Selection ▸
-- START --
Bolstering the company ranks with top talent is challenging, even for the best recruiters.
Knowing how and where to source the best candidates is one thing but once you’ve made the hire, you also need your new recruits to hit the ground running. When each new hire can cost on average $4,700, it’s important to make each hire count.
Whether or not you land the perfect candidate for every vacant role in your company is somewhat out of your hands due to factors such as availability, budget, and job specifics. Yet there’s one part of recruitment you have full control over: the onboarding and training processes to get new employees up to speed.
Having a robust plan of action for new recruits is critical if you want to see a fast ROI. This is even more important for large companies and enterprises, who may need to cast a wide net and make a batch of hires in one go.
What is the best way to onboard a new hire? Whether you’re a startup or enterprise, there’s a simple way to clearly lay down your expectations and kick-start momentum for new hires.
It’s called the 30-60-90 day plan and it contains everything new hires need to thrive in their first few months on the job.
What is a 30-60-90 day plan?
As you might imagine, the 30-60-90 day plan lays out what new hires must do in their new role over the course of a month, two months, and three months.
A blueprint for success of sorts, the 30-60-90 day plan can be put in place to guide new employees through what can sometimes be an uncertain time as they navigate the challenges of their new job.
Ideally, this plan will factor in both expected performance from the company’s end while also mapping out a comprehensive learning plan for new recruits. That way, they can quickly assimilate with the company culture, get to grips with the core values and ways of working, and learn on the job.
A typical 30-60-90 day plan would be structured like this:
- First 30 days: The first part of the plan should clearly outline what is expected of a new hire within their first month. This is arguably the most important section, since the first month sets the tone for new hires and is an excellent opportunity to iron out any confusion about roles and responsibilities upfront.
- Days 31-60: Once the new hire is familiar with company practices, values, and product specifics, it makes sense to follow up with some problem-solving exercises that require critical thinking. For the next month, you want to take the stabilizers off and allow the new hire to tackle tasks by themselves to build a sense of autonomy and confidence.
-- END --
Challenge 1 ▸ According to the onboarding article, why is the section covering the first 30 days arguably the most important part of the plan? Answer in one to three sentences.
Challenge 2 ▸ Repeat everything in the onboarding article from "Bolstering the company" down to "hires in one go.".
The data that comes next is separate material and has no connection to the onboarding article.

Supplied information ▸
-- START --
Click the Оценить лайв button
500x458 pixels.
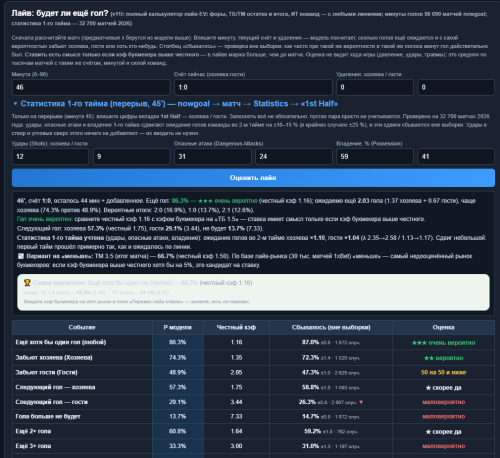[253, 178]
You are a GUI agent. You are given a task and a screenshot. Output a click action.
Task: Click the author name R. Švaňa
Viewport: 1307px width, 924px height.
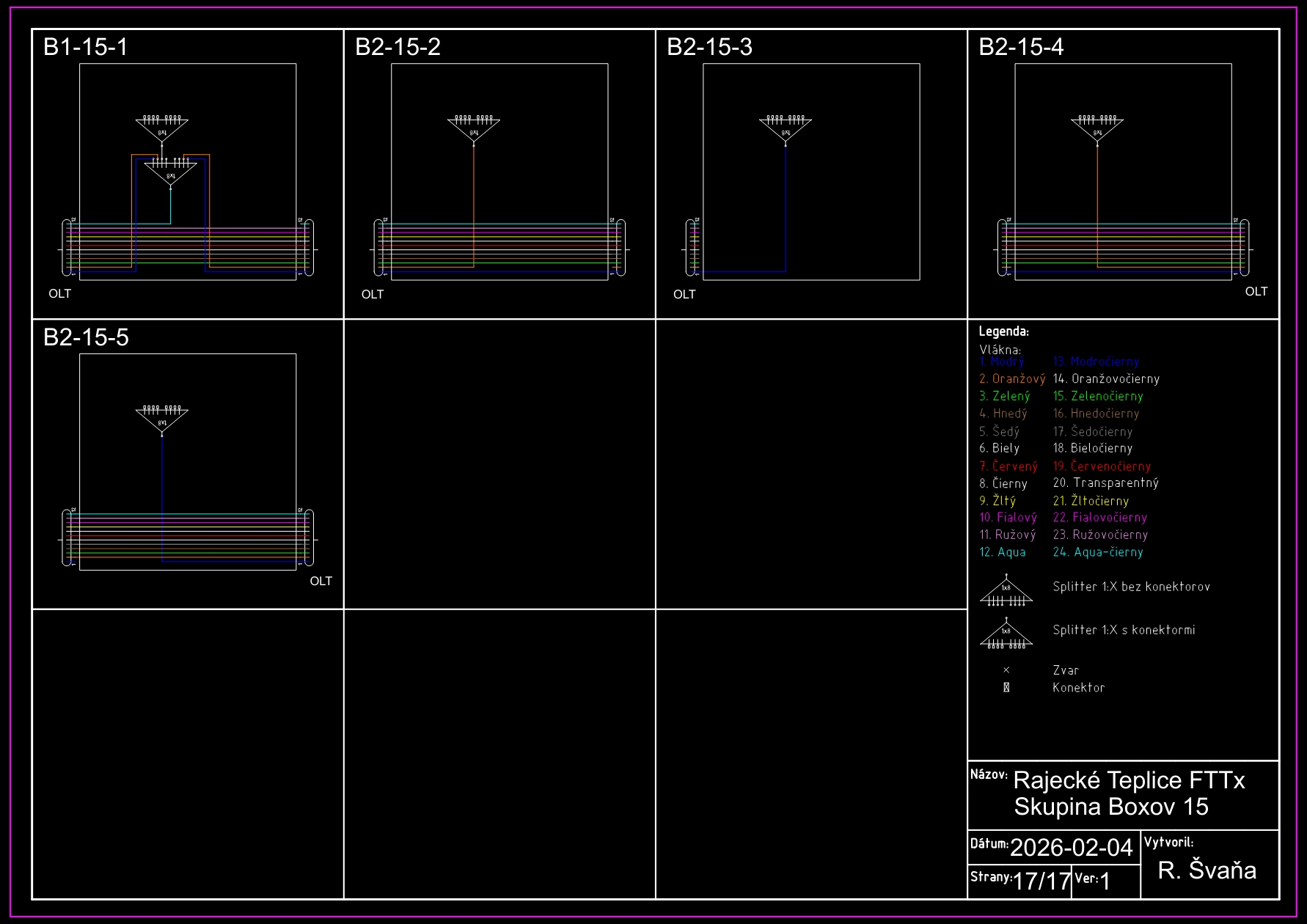click(x=1207, y=870)
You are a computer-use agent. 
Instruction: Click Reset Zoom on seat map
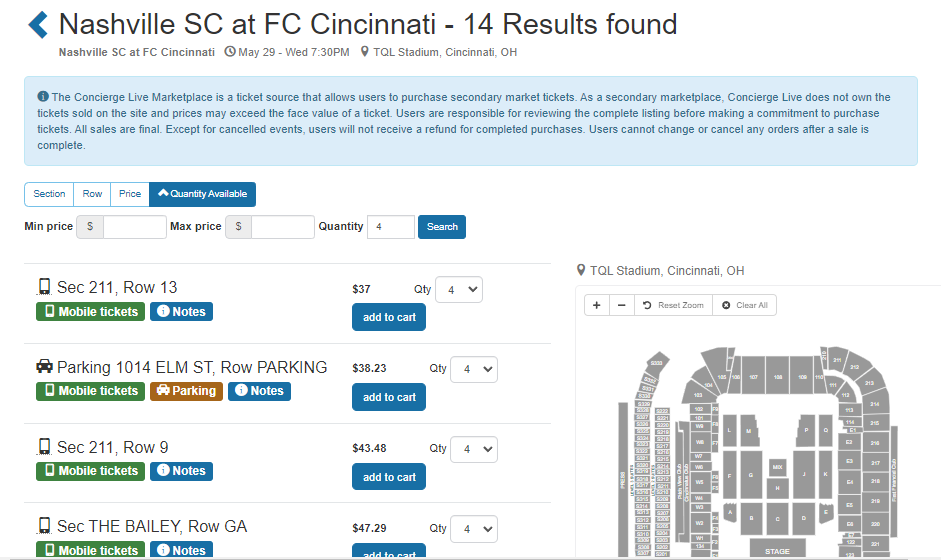click(x=673, y=305)
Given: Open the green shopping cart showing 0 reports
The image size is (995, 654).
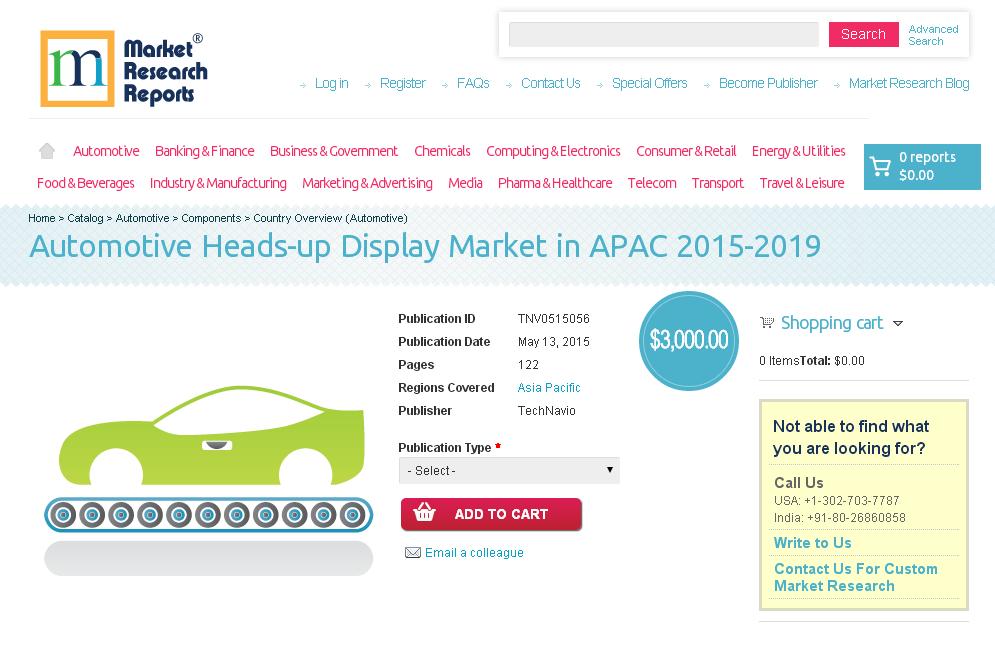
-- END --
Exercise solution 1 ▸ The first month sets the tone for new hires. It is also an excellent opportunity to iron out any confusion about roles and responsibilities upfront.

Exercise solution 2 ▸
Bolstering the company ranks with top talent is challenging, even for the best recruiters.
Knowing how and where to source the best candidates is one thing but once you’ve made the hire, you also need your new recruits to hit the ground running. When each new hire can cost on average $4,700, it’s important to make each hire count.
Whether or not you land the perfect candidate for every vacant role in your company is somewhat out of your hands due to factors such as availability, budget, and job specifics. Yet there’s one part of recruitment you have full control over: the onboarding and training processes to get new employees up to speed.
Having a robust plan of action for new recruits is critical if you want to see a fast ROI. This is even more important for large companies and enterprises, who may need to cast a wide net and make a batch of hires in one go.